A 13-year-old boy who suffered devastating head injuries in a car accident died on Thursday, his mother said, ending his family’s monthlong quest for more testing and medical opinions about whether he had truly suffered a “brain death.”
Michael “Mikey” LaVecchia died at Robert Wood Johnson University Hospital in New Brunswick, where he was transferred three days after the Aug. 15 accident on Route 80 in Wayne that killed his father and another boy.
Mikey was originally brought to St.
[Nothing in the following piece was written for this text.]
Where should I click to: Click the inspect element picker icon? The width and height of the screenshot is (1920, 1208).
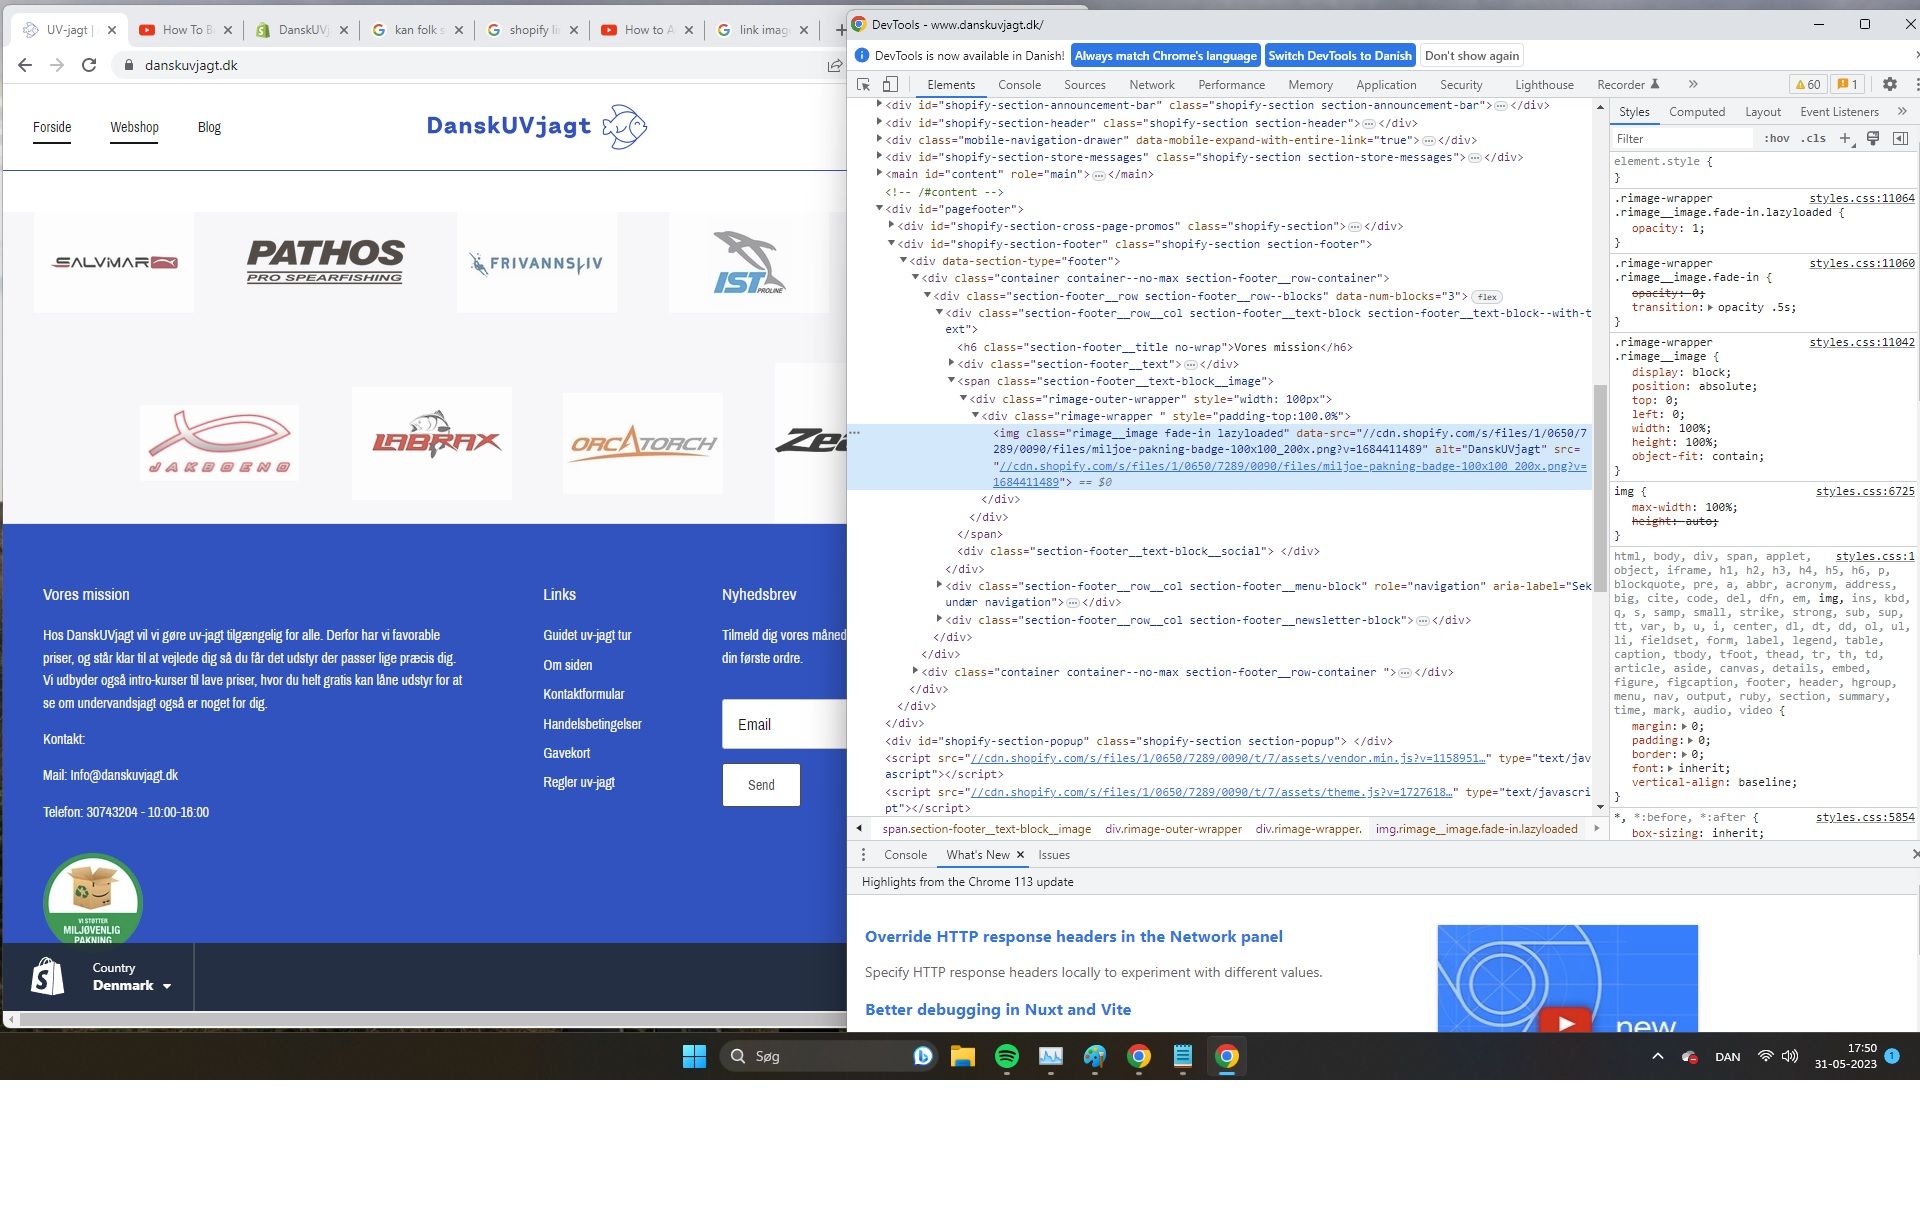(863, 85)
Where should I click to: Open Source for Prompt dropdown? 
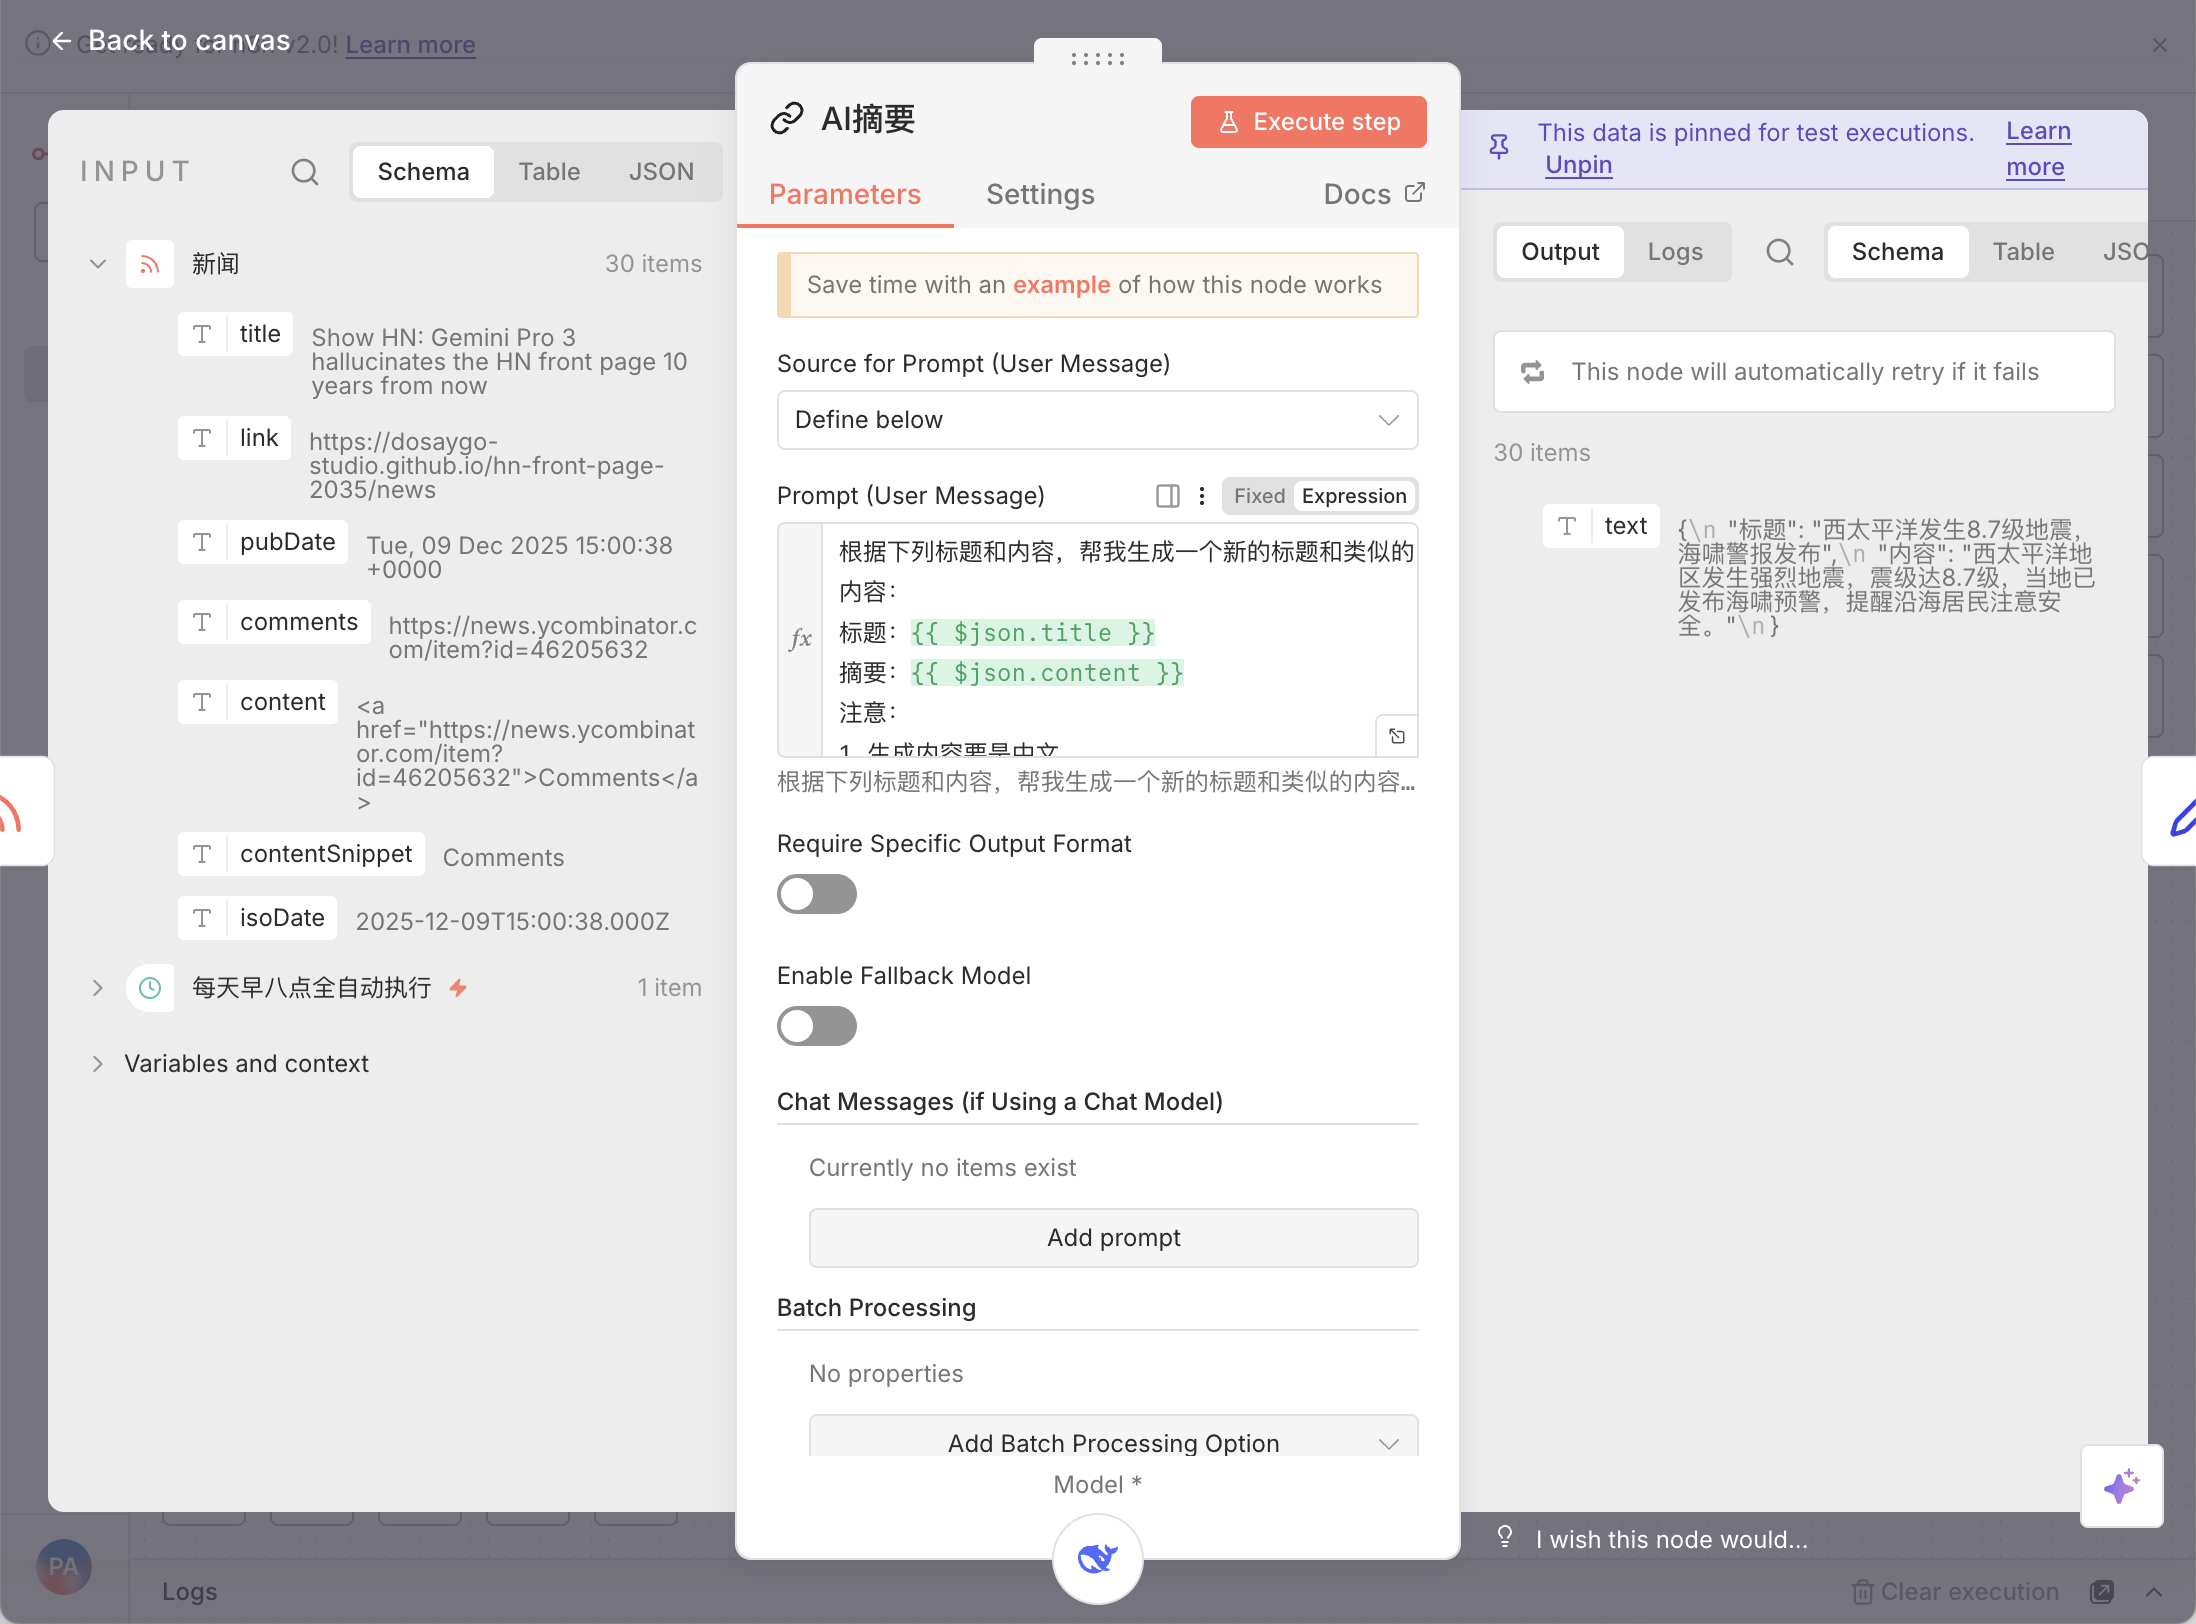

Joseph’s Regional Medical Center in Paterson, where — 24 hours after the accident — doctors had declared him to be brain dead.
His mother, Laureen LaVecchia, initially consented to donate his organs, but then clashed with doctors there after becoming dissatisfied with the explanations they gave for a series of movements family members saw the boy make, including lifting his arms, head and shoulders off the bed.
LaVecchia, a Long Island resident, grew concerned that the diagnosis had been rushed. “One day’s worth of waiting to see if anything’s possible is not nearly enough,” she said.
Experts say such involuntary movements can occur after someone is determined to be brain dead, causing families much confusion and anguish, and are usually attributable to spinal reflexes or chemical changes in the body.
Since his transfer to Robert Wood Johnson, Mikey underwent a magnetic resonance imaging, or MRI, test and his mother sought advice from outside-the-mainstream groups such as the International Brain Research Foundation, which advocates for the use of more sophisticated image testing of the brain.
Citing patient privacy laws, officials at Robert Wood Johnson have refused to discuss any treatment he received there. The hospital’s policy is also not to release any details about a patient’s death, spokeswoman Zenaida Mendez said Thursday.
Officials at St. Joseph’s have also refused to discuss the specifics of his case, citing those same privacy laws.
“St. Joseph’s Healthcare System extends its prayers and condolences to the LaVecchia family during their time of grief,” hospital spokeswoman Elizabeth Asani said in an emailed statement Thursday.